4 Surefire Ways to Prepare Your Nonprofit For Holiday Fundraising

Posted by Brooke Binkowski on Nov 9, 2015 10:00:00 AM

Halloween has come and gone, the fall weather has arrived all over the northern hemisphere, and we're one pumpkin spice latte and winter-themed window display away from the holiday season. In fact, the Christmas advertising has already begun.

This is also one of the most popular and lively times of year to solicit donations. After all, if people are already in the spirit of giving, what better opening can you get for the ask? As a matter of fact, the numbers are pretty amazing, especially with online gift giving: nearly $1 out of every $5 donated to a charity online is given in December – and donors give much larger gifts this time of year, too – around 80% bigger overall.
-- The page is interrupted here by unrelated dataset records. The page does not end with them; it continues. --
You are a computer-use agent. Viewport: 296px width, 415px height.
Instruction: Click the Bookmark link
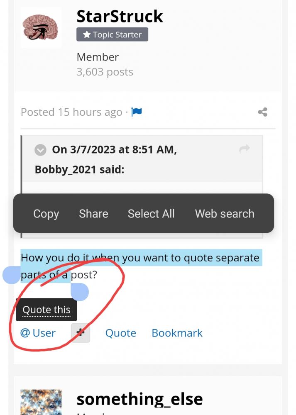click(x=177, y=333)
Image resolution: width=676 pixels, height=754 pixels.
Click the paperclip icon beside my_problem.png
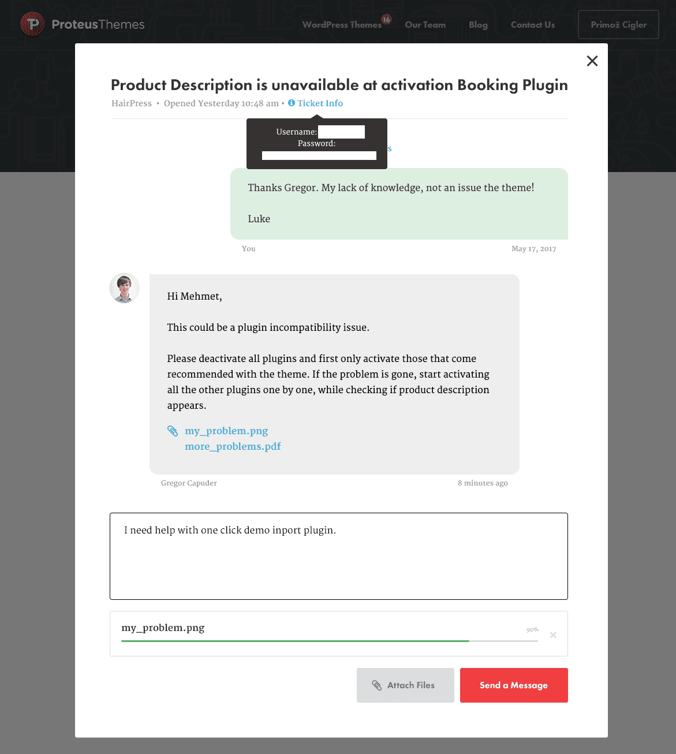click(173, 431)
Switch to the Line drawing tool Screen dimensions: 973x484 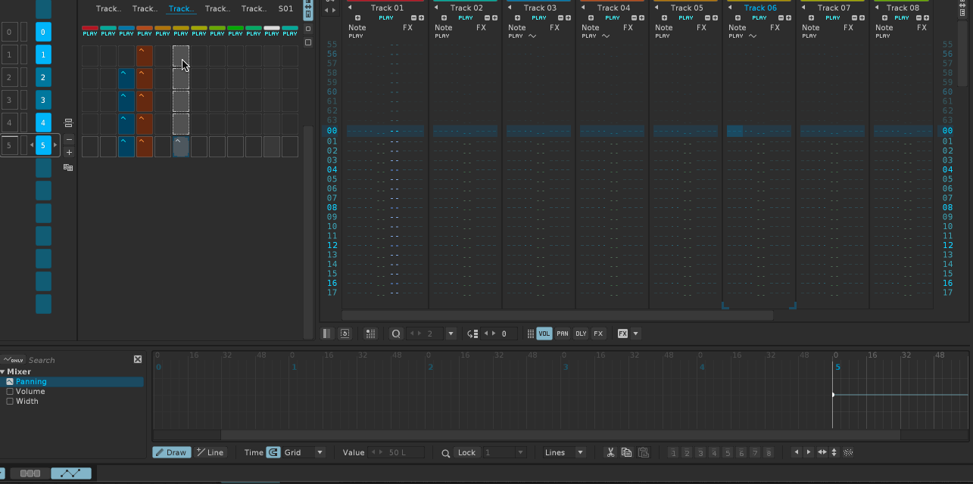[x=210, y=452]
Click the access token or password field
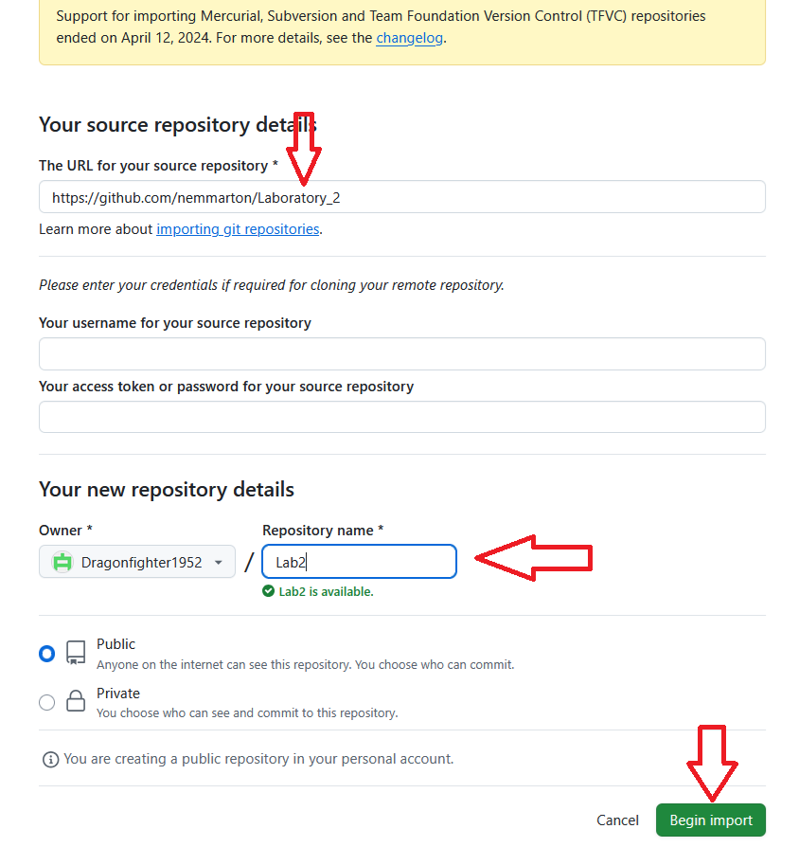This screenshot has height=847, width=799. point(401,417)
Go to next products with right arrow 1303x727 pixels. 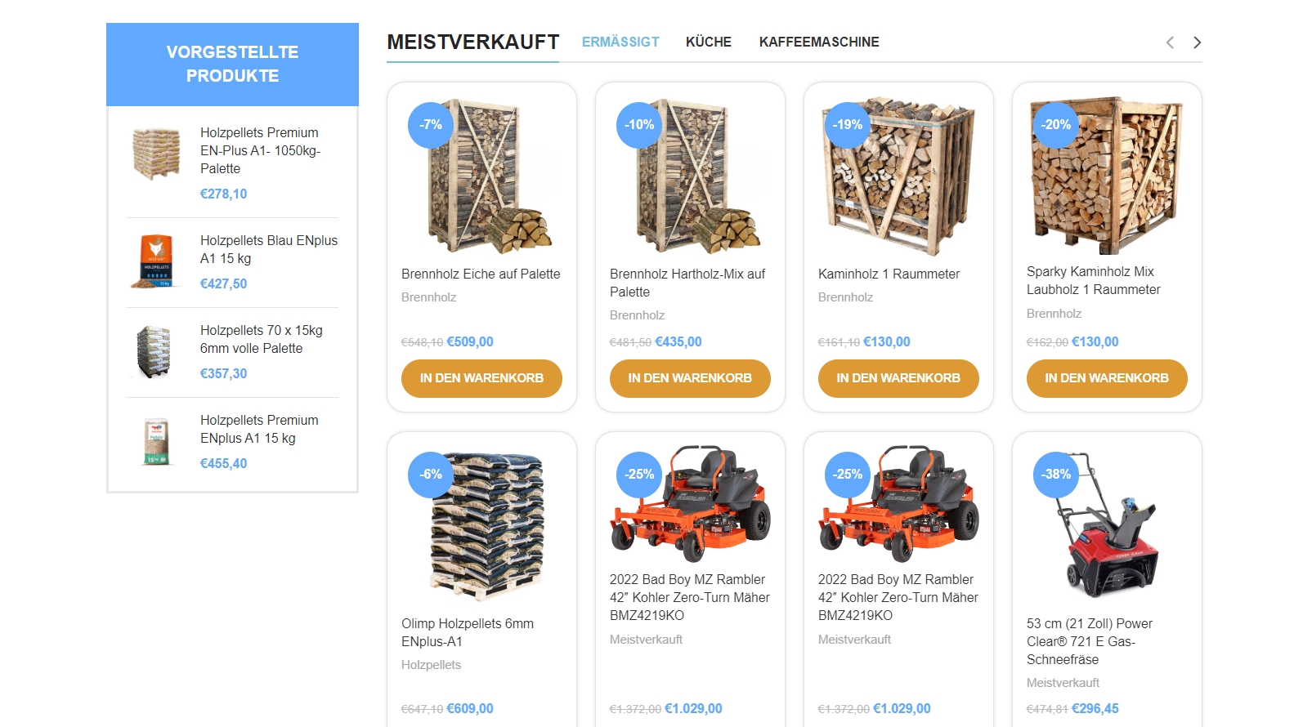(1197, 42)
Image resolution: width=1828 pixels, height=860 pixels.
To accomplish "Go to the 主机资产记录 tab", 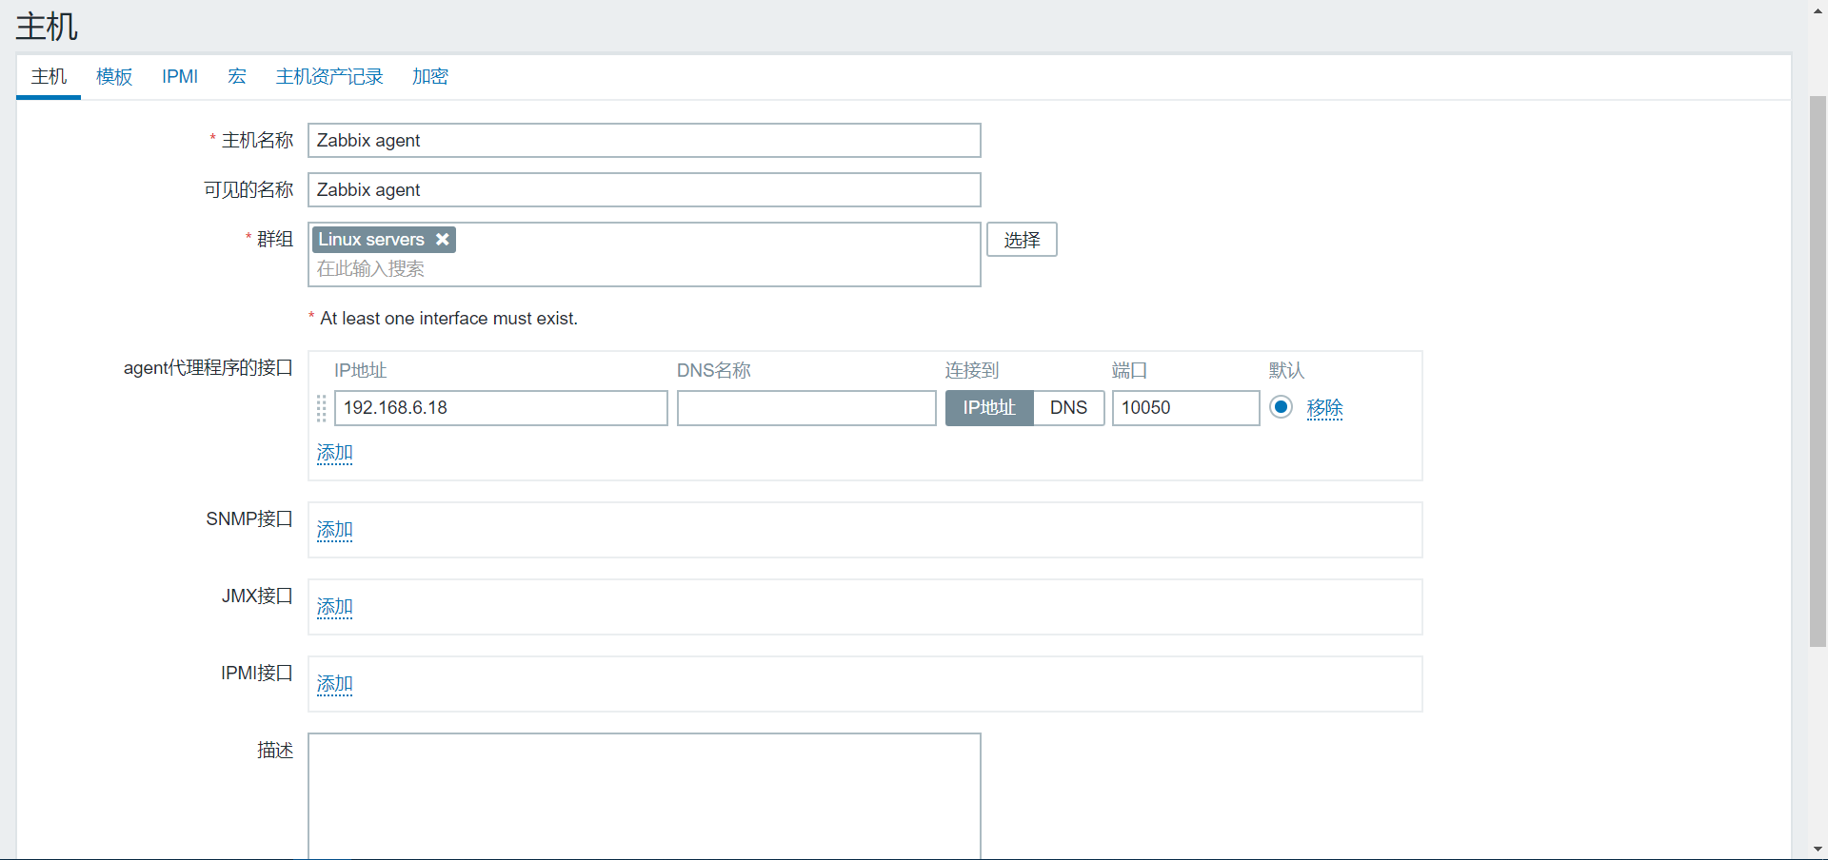I will click(329, 77).
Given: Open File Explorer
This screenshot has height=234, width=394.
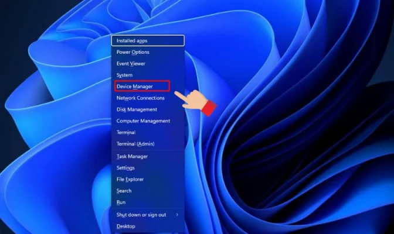Looking at the screenshot, I should click(x=130, y=180).
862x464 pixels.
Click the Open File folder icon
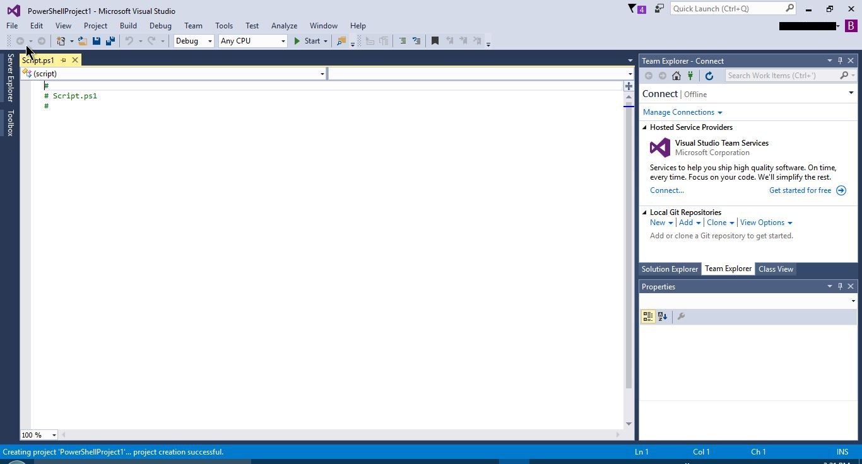tap(82, 41)
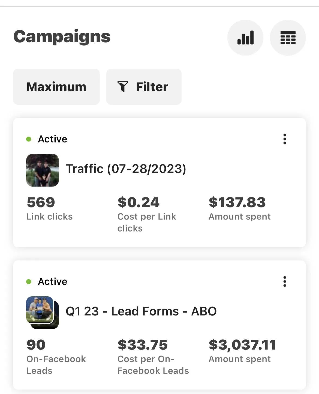Image resolution: width=319 pixels, height=394 pixels.
Task: Open Q1 23 - Lead Forms - ABO campaign
Action: 141,311
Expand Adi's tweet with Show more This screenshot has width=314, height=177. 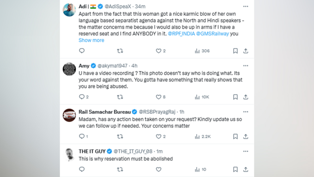[91, 40]
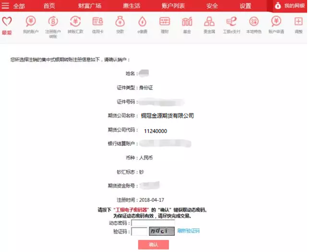Click the 刷新验证码 refresh link
This screenshot has width=309, height=252.
[x=189, y=231]
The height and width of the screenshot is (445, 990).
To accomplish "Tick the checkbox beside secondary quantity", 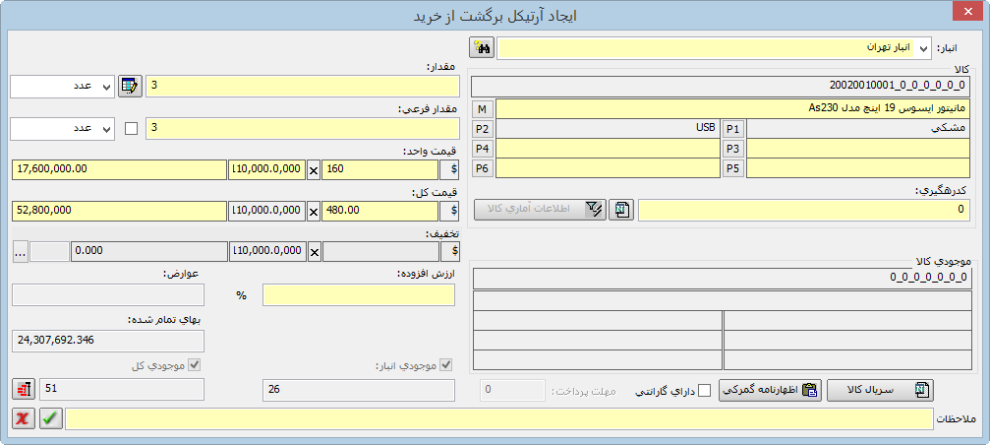I will [131, 128].

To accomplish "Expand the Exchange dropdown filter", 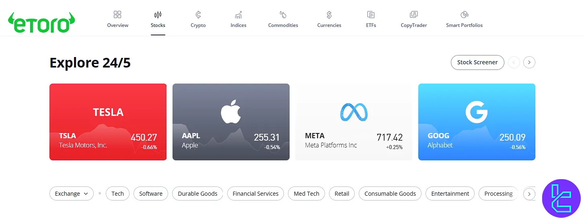I will tap(72, 194).
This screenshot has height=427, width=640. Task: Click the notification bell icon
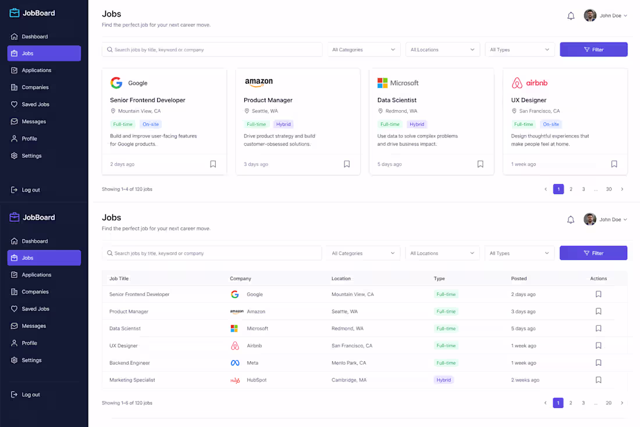pyautogui.click(x=571, y=15)
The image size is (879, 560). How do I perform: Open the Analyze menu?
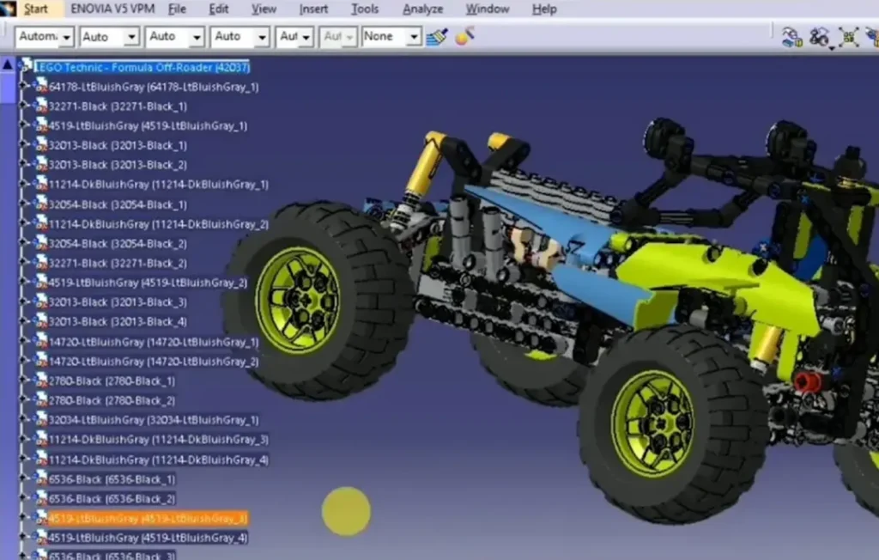coord(422,9)
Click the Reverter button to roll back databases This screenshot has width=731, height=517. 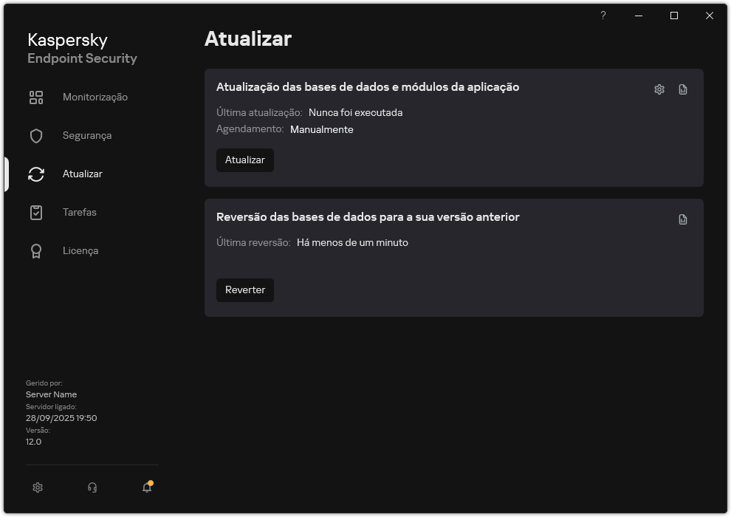coord(244,290)

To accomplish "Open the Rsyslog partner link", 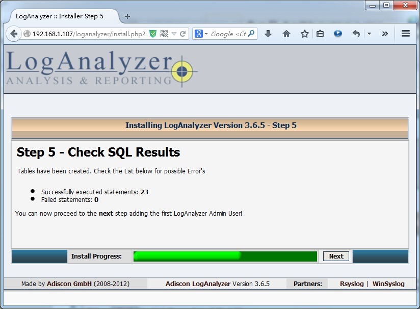I will tap(352, 284).
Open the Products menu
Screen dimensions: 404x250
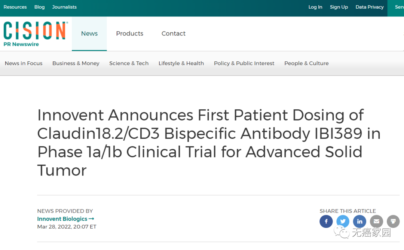129,34
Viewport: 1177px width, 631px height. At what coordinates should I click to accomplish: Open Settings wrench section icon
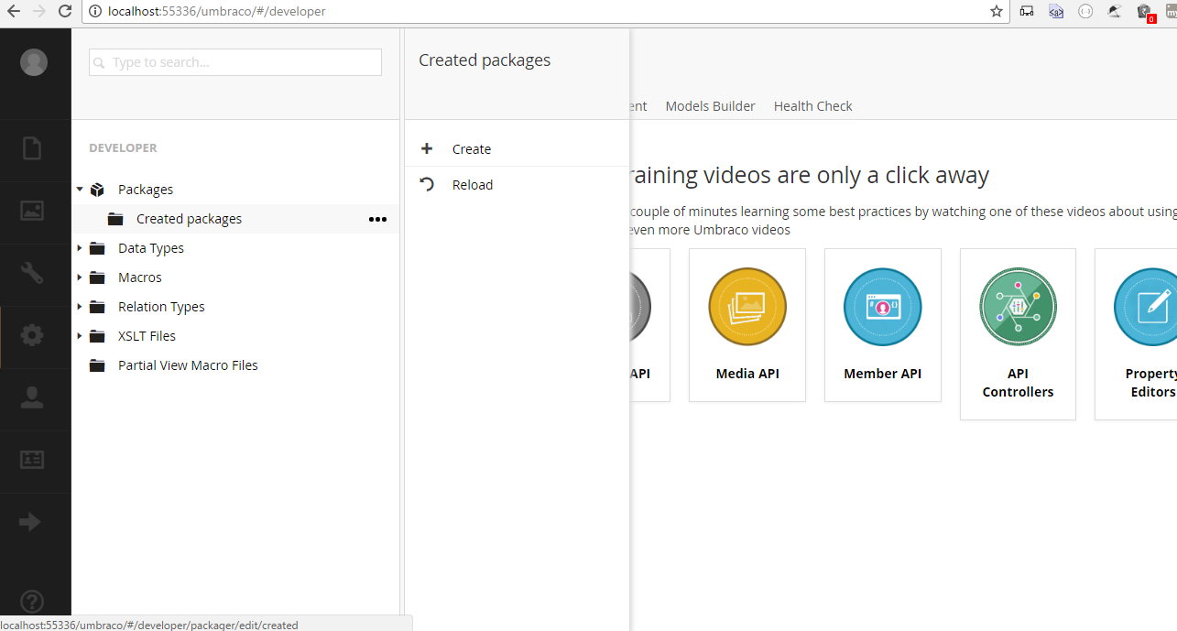click(32, 273)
It's a no-brainer, right? Well, hold up there for a second. Yes, the holidays are the time that people and companies traditionally set money aside in order to give to charities and foundations, and therefore it's a great idea to focus fundraising efforts around the holiday season, but you have to be sure you're going about it the right way. Like so many other aspects of running a nonprofit, managing the holidays takes planning, cultivation, and knowing when to ask and when to give. A little preparation can reap benefits for you and your organization all year long.

Here are four surefire ways to make sure you're ready for the holiday season.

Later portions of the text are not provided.